- [Work to be completed]: This exercise calls for copying every line below that holds the word "will".

-------- Input data

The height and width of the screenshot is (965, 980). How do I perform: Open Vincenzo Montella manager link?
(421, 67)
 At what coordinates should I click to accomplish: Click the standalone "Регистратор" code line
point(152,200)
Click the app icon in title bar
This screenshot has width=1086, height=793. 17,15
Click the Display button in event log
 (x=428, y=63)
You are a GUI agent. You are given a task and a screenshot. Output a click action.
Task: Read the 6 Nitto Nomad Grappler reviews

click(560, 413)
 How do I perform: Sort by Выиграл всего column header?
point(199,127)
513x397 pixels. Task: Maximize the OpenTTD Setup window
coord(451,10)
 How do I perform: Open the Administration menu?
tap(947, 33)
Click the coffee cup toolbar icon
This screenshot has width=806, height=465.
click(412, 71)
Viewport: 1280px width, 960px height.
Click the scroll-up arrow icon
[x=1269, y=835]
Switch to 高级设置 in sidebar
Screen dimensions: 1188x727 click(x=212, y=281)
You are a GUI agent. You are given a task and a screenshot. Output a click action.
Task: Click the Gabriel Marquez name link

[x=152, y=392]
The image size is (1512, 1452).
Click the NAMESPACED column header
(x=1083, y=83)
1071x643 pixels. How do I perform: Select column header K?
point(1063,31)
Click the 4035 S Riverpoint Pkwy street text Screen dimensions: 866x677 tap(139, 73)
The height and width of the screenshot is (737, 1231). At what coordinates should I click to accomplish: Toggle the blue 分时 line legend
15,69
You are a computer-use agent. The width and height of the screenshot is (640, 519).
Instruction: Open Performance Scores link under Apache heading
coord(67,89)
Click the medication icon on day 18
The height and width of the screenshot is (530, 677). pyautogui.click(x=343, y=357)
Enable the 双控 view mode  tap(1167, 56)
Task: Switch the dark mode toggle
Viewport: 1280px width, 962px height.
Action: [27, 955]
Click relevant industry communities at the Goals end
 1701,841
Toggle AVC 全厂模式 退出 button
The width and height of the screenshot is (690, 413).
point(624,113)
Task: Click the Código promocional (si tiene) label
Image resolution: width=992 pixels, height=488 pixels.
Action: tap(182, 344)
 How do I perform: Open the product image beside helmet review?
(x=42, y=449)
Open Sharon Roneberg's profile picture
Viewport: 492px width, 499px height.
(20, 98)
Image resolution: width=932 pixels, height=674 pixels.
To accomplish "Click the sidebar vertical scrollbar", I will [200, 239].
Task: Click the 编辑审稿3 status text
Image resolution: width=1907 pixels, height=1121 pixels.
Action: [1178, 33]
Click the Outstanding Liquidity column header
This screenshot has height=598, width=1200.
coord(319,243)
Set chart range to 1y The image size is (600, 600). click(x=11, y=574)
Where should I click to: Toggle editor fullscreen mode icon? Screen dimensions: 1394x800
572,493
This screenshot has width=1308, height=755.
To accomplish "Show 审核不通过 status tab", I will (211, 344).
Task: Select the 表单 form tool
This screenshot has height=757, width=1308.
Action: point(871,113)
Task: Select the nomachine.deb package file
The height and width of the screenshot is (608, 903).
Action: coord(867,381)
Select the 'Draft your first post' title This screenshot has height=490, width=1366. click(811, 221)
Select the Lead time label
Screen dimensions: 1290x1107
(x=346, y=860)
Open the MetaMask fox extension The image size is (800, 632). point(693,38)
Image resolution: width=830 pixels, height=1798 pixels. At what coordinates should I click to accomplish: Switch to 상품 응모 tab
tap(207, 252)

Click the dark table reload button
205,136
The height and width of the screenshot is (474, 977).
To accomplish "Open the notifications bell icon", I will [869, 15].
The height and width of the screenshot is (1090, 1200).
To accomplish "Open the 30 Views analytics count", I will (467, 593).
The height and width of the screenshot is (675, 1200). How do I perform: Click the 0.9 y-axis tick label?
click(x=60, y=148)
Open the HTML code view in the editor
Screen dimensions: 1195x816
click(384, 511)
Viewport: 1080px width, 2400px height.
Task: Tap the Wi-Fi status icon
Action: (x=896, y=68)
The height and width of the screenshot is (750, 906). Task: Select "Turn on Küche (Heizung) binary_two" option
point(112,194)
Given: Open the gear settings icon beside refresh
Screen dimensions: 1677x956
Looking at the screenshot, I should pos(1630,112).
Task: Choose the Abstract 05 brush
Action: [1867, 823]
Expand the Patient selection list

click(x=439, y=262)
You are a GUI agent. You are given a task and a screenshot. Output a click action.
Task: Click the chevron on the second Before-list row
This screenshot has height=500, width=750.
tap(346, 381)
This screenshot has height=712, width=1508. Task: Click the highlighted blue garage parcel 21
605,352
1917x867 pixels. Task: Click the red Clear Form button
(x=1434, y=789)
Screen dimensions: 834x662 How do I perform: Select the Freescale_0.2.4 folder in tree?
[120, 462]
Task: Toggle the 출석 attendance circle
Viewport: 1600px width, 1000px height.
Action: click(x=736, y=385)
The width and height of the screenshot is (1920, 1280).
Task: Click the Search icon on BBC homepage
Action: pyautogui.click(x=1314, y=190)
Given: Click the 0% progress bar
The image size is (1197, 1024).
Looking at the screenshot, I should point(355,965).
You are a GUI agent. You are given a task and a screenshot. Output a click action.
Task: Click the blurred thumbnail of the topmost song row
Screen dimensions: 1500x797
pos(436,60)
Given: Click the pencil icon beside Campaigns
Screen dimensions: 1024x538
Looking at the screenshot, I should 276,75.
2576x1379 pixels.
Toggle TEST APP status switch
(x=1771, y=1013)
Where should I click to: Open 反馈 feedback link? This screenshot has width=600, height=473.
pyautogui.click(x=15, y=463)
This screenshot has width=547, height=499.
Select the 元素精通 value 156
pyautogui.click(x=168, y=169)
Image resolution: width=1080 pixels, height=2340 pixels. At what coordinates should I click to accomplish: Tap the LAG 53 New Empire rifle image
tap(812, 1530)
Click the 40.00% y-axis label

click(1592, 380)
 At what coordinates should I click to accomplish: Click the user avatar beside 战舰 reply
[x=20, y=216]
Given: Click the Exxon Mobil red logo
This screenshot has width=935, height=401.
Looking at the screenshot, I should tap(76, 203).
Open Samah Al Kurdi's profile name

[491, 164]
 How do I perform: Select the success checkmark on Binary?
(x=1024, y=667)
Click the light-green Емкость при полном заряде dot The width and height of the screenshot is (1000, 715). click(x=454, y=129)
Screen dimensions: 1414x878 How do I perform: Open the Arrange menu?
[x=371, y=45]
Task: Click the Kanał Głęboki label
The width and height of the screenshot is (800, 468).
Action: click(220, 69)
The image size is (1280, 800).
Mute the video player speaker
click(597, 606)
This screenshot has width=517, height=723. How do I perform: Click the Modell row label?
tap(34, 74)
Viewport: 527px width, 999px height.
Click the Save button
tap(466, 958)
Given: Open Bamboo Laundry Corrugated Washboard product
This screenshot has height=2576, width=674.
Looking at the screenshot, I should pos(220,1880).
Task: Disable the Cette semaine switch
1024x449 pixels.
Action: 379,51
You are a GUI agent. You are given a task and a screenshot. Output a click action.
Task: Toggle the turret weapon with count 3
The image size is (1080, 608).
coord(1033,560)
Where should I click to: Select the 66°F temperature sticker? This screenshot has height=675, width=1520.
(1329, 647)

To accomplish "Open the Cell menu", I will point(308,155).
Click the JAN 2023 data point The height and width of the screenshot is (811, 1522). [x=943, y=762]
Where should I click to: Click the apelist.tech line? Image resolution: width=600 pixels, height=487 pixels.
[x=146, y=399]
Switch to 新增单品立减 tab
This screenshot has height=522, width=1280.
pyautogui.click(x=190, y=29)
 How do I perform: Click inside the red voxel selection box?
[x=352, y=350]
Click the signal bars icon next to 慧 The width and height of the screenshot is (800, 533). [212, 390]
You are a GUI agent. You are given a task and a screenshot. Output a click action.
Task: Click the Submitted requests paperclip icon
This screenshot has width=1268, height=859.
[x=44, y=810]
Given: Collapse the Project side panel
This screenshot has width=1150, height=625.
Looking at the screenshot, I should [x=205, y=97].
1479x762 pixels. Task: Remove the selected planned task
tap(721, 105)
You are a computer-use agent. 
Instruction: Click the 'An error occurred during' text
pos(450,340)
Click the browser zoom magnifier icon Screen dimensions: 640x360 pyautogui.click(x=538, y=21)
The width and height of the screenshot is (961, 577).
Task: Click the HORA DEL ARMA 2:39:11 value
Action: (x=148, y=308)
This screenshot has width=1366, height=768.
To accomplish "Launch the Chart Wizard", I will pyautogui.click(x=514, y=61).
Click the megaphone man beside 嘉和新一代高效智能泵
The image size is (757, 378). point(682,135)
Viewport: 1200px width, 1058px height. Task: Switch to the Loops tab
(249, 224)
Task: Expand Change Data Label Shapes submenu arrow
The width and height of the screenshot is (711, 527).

----------------

- [Finished exercise]:
To accomplish "Click the sidebar vertical scrollbar", I will [200, 239].
To accomplish "Show 审核不通过 status tab", I will (211, 344).
To accomplish "Open the notifications bell icon", I will [869, 15].
To accomplish "Open the 30 Views analytics count", I will (467, 593).
To accomplish "Open the Cell menu", I will point(308,155).
To accomplish "Launch the Chart Wizard", I will pyautogui.click(x=514, y=61).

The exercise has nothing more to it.